In questa festa si incontrano per la prima volta i tre protagonisti principali: il furbo Jack Conrad (eccezionale Brad Pitt), una delle grandi star del cinema muto, la lasciva Nellie LaRoy (Margot Robbie, in una interpretazione indimenticabile), che vuole disperatamente diventare una star, e il migrante messicano Manny Torres (Diego Calva), una sorta di buona coscienza del film. In episodi quasi sciolti, Chazelle descrive la vita del trio nella tarda era del cinema muto, una fase del cinema che – almeno nella visione di Chazelle – era caratterizzata da un’assoluta libertà artistica e sessuale.

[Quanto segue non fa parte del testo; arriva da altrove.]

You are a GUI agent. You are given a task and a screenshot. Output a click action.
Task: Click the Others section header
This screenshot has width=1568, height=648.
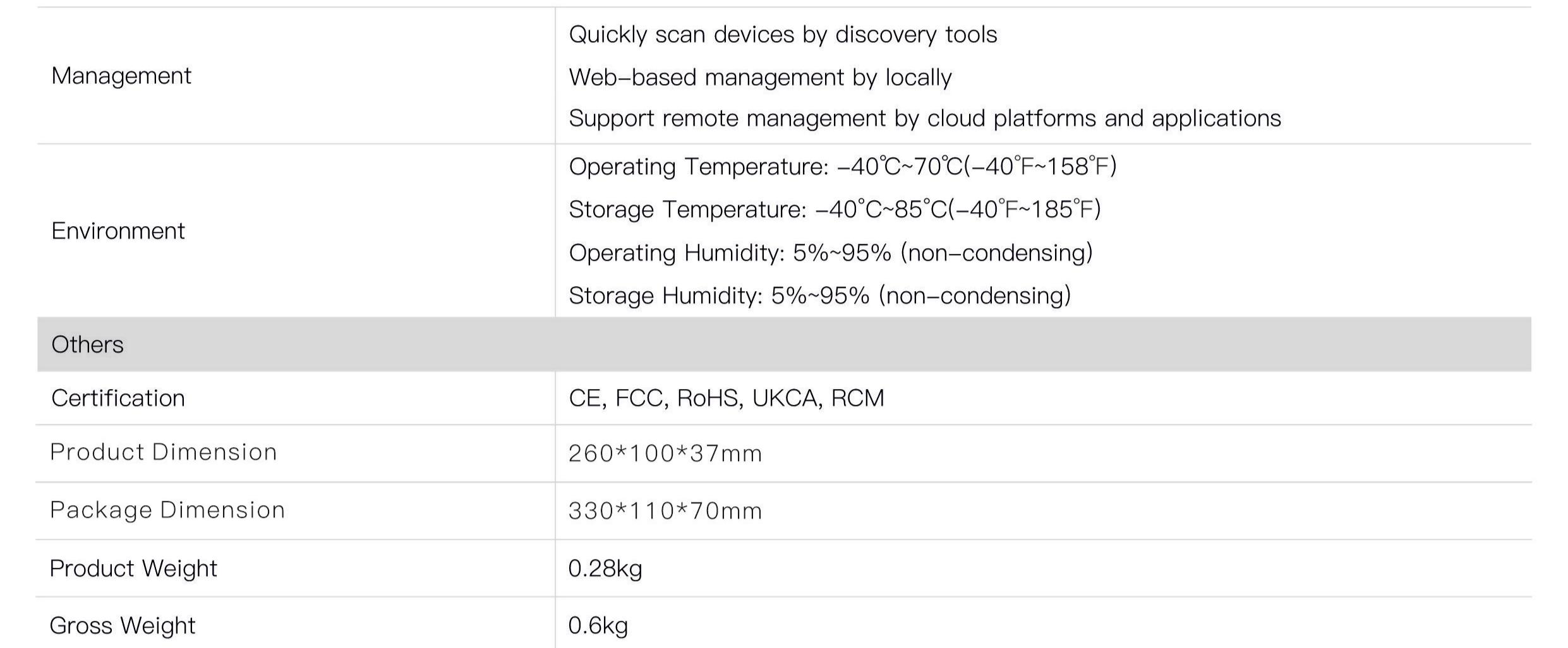pos(88,345)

Tuttavia, poiché nessun paradiso dura per sempre, anche questo momento deve finire, e sarà l’avvento del film sonoro, il “talkie”, a provocarne la caduta. All’improvviso sul set deve esserci silenzio, all’improvviso non basta più avere un viso espressivo, ma è necessaria anche una voce piacevole. Non è un caso che questa storia suoni molto familiare, e anche Chazelle non fa mistero del fatto che sia chiaramente basata su uno dei grandi classici di Hollywood: Singin’ in the Rain che è servito come modello per Babylon. Si potrebbe quasi definire il film di Chazelle un remake del musical, solo in forma di tragedia: la stella di Jack Conrad sta cadendo, gli eccessi di Nellie si fanno sentire, persino Manny si lascia trasformare in una pedina del sistema.

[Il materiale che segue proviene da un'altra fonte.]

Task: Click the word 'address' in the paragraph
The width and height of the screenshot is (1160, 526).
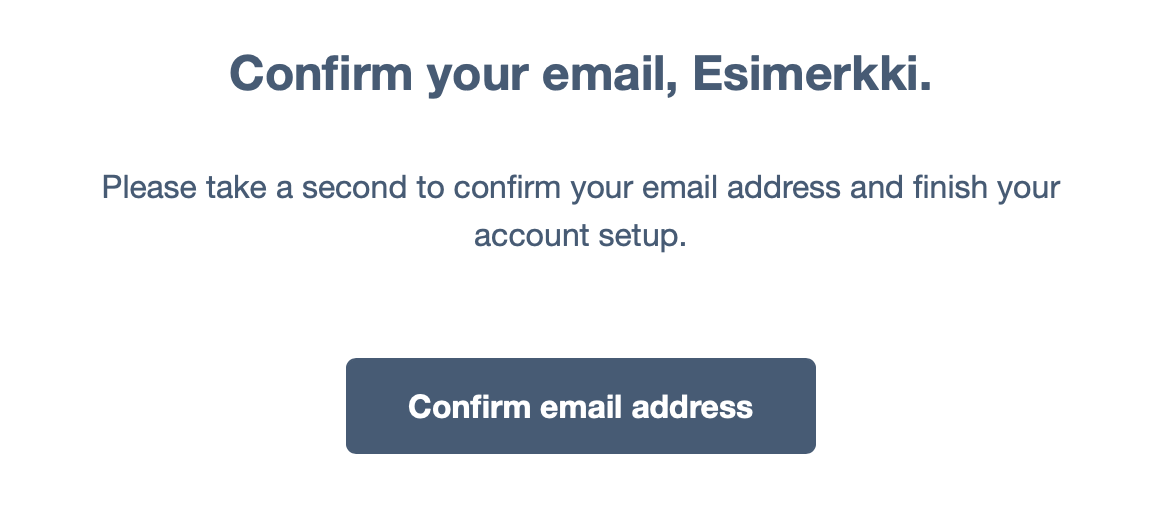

Chazelle vuole evocare la inarrestabile caduta di un’epoca, contrappone il sistema del cinema muto agli inizi del film sonoro, la libertà alla coercizione, e si sforza anche, in questa dicotomia, di dare spazio alle problematiche di razzismo e sessismo che hanno da sempre risuonato e non solo a Hollywood, mostrando il caro prezzo che poteva costare l’ingresso nel mondo del cinema, soprattutto a certe categorie sociali. Un ruolo a parte tocca alla musica, sempre fondamentale nei film di Chazelle non solo per la bellissima colonna sonora del fido Justin Horwitz, ma proprio per la costante funzione che essa mantiene sia nel cinema muto che in quello parlato. Alla fine di Babylon una sequenza di montaggio conduce al cinema del presente, e Chazelle evoca in modo indiscutibilmente toccante la magia del cinema come luogo in cui le persone si incontrano e vedono e vivono insieme immagini mozzafiato; lui ama il cinema, crede nella sua arte, può anche sperare di salvare il cinema con un film come Babylon, ma il suo sguardo sembra meno concentrato sul futuro dell’arte che sul suo passato. È infatti soprattutto in fasi del passato, in cui sono accadute cose idealizzate e glorificate nella memoria, che spesso si trovano le risposte; più si venerano queste fasi della storia, meglio si sa di loro e dei loro aneddoti, più avvincenti sembrano i film che Chazelle ha realizzato su di loro. Senza nostalgia, tuttavia, difficilmente funzionerebbero, il che porta forse alla domanda cruciale: il cinema può davvero essere salvato invocando il suo passato? Solo il futuro lo dirà.